Task prompt -
Please copy everything from the line containing "Open おいも's grey" down to the line containing "Action: [x=219, y=40]", including both of those lines, word for word.

Recorded information -
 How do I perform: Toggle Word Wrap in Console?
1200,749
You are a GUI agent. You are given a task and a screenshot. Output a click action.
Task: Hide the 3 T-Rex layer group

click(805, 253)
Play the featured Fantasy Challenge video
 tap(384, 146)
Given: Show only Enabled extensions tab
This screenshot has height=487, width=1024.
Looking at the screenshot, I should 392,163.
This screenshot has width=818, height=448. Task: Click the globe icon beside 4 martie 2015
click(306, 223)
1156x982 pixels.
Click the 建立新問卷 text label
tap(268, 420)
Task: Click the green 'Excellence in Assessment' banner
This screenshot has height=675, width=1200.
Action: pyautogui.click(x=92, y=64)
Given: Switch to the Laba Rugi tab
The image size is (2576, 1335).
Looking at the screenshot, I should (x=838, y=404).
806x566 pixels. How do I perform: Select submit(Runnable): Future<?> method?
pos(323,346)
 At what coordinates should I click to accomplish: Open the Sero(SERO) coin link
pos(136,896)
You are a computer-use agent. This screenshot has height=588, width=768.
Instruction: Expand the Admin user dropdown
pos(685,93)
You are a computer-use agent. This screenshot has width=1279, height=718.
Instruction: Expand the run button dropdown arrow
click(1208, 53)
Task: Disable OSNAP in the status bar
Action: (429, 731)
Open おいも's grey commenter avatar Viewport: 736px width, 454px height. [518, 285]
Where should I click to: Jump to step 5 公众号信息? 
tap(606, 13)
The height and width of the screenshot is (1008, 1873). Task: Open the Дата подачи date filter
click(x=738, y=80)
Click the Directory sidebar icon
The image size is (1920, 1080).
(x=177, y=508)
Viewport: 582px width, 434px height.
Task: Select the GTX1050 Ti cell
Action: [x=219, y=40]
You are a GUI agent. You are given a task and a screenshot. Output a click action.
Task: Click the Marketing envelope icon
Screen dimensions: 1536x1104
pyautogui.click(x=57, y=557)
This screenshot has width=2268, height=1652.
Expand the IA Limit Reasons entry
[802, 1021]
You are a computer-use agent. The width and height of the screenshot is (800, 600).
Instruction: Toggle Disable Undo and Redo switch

Response for this exercise -
Open おいも's grey commenter avatar Viewport: 736px width, 454px height. [518, 285]
Where should I click to: Jump to step 5 公众号信息? 
tap(606, 13)
The height and width of the screenshot is (1008, 1873). Task: Open the Дата подачи date filter
click(x=738, y=80)
Click the Directory sidebar icon
The image size is (1920, 1080).
(x=177, y=508)
Viewport: 582px width, 434px height.
Task: Select the GTX1050 Ti cell
Action: [x=219, y=40]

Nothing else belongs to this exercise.